Chereads / My Evil Daddy's Ghost / Chapter 2 - 1. Gloomy Sunday

Chapter 2 - 1. Gloomy Sunday

Berawal dari C minor, nada-nada itu membawaku terbang ke dunia lain.

Sunday is gloomy …

My hours are slumberless

Meski hati berderak setiap kali menyanyikan lagu ini, namun ini adalah satu-satunya cara untuk mengungkap misteri terpendam di masa lalu. Aku bisa merasakan kehadiran mereka yang telah mati di setiap baitnya. Jiwaku terbang dalam cinta yang sangat dalam, rumit, kompleks, dan sangat tidak waras untuk dijelaskan.

Sekarang aku bisa menyaksikan sepenggal dua penggal kejadian dalam kehidupan kedua orangtuaku. Aku menjelma menjadi bayangan yang mengikuti mereka ke manapun. Sederhananya, dengan menyanyikan lagu ini aku bisa bertemu dengan mereka yang meninggalkanku saat masih berupa bayi merah. Aku bisa melepas rindu dalam kondisi yang Alfon sebut dengan istilah delusi.

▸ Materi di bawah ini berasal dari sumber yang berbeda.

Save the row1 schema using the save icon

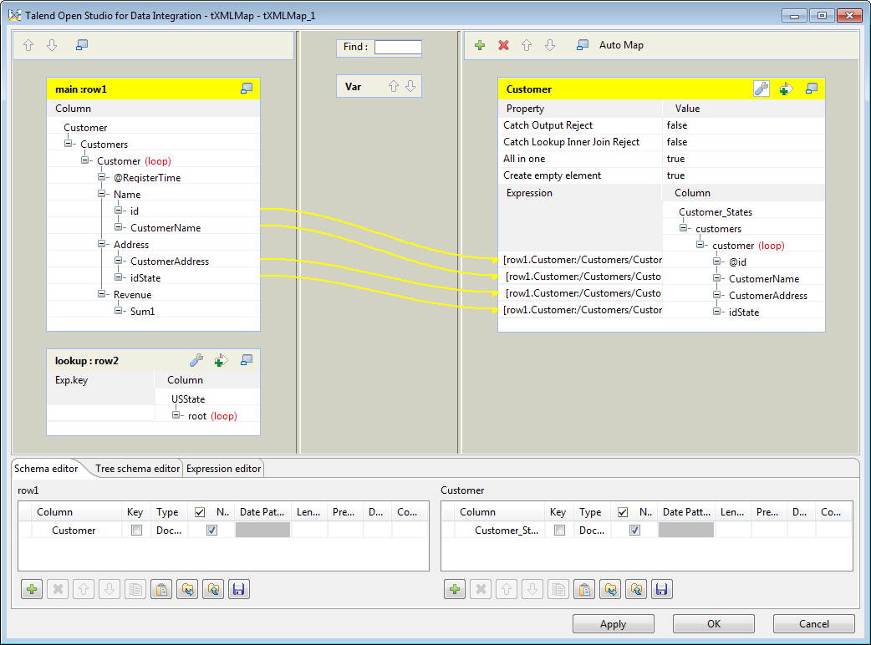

Aku mungkin takkan setenar Billie Holiday. Aku takkan mendapatkan apapun selain luka dan kemurungan. Hidupku cenderung mengarah ke praktik masokisme, berusaha lari, tapi tak pernah bisa benar-benar bergerak pergi. Aku terus menyiksa diri. Entah jadi apa aku nanti … biarlah! Barangkali aku akan jadi manusia tahan banting seperti mama atau pecundang yang menutup buku kehidupan seperti papa. Untuk sekarang … masa bodoh! Aku hanya ingin bernyanyi dan menari-nari di dimensi pribadiku, di tengah kondisi sadar dan tidak sadarku. Kondisi yang memerangkapku dalam kesuraman.

Dearest the shadows I live with are numberless

Samar tapi pasti, aku mendengar suara lain menggema di dinding-dinding pendengaran. Mataku terbuka untuk melihat mama melengserkan tubuh di badan piano. Beliau mengenakan gaun hitam yang membebat ketat. Mirip gaun yang dipakai penyanyi kafe pinggiran. Dia ikut bernyanyi bersamaku. Bibir berlipstik merahnya terkuak memuntahkan nada dan stanza. Matanya terpejam mendalami. Dia sangat mempesona. Ekspresi dan caranya bernyanyi tak bisa ditandingi. Aku kalah. Suaranya datang dari lubuk hati, jauh dari kesan teatrikal. Mama bernyanyi seolah itu adalah nyanyian terakhirnya.

Little white flowers will never awaken you

Not where the black coach of sorrow has taken you

Kutahan napas sesaat dan kulepas kemudian.

Baiklah.

Kuucapkan selamat datang di dunia delusiku.

*

Aku sedang mengalami delusi sekarang.

Dari lorong sebuah mansion, kulihat papa datang membuka pintu tiba-tiba. Sebuah tongkat golf emas terayun-ayun di tangannya. Beliau muda, berparas tampan, namun fakir nurani. Dia melangkah lurus dan sekuat tenaga menghantam piano yang kumainkan dengan tongkat golf emasnya.

Brak!

Piano berderak patah.

Berengsek! Dia melakukan semua itu agar aku dan mama berhenti bernyanyi. Aku bersyukur mama bisa mengelak dari serangan barusan. Kalau tidak, ah, entah berapa baris tulang rusuknya bakal patah.

"Go on, Raven!" pekik mama yang kemudian tampak berseteru sengit dengan suaminya. Niklas menghantam random semua barang di ruangan dan mama terus mengelak sambil mencaci-makinya.

Retak, pecah, hancur, patah. Segalanya rusak di tangan Niklas. Di tengah kekacauan yang sedang berlangsung, suaraku bergetar tak kuasa. Mau tak mau, aku harus meneruskan nyanyianku.

Angel have no thoughts of ever returning you

Would they be angry if I thought of  joining you

"Sudah kubilang jangan pernah menyanyikan lagu itu di rumahku, Edith!" lirih papa saat tangannya berhasil merantap rambut mama. Dijambaknya mama sampai terpekik. Namun mama tampak tak gentar, beliau berhasil mendorong Niklas dan melepaskan diri. Mama terus bernyanyi dengan nada lirih mengejek. Meringis sombong memamerkan deretan gigi. Tak peduli darah segar mengucur dari celah bibirnya.

Gloomy Sunday …

"Diam! Kubilang berhenti! Kau mengerti bahasa manusia atau tidak?"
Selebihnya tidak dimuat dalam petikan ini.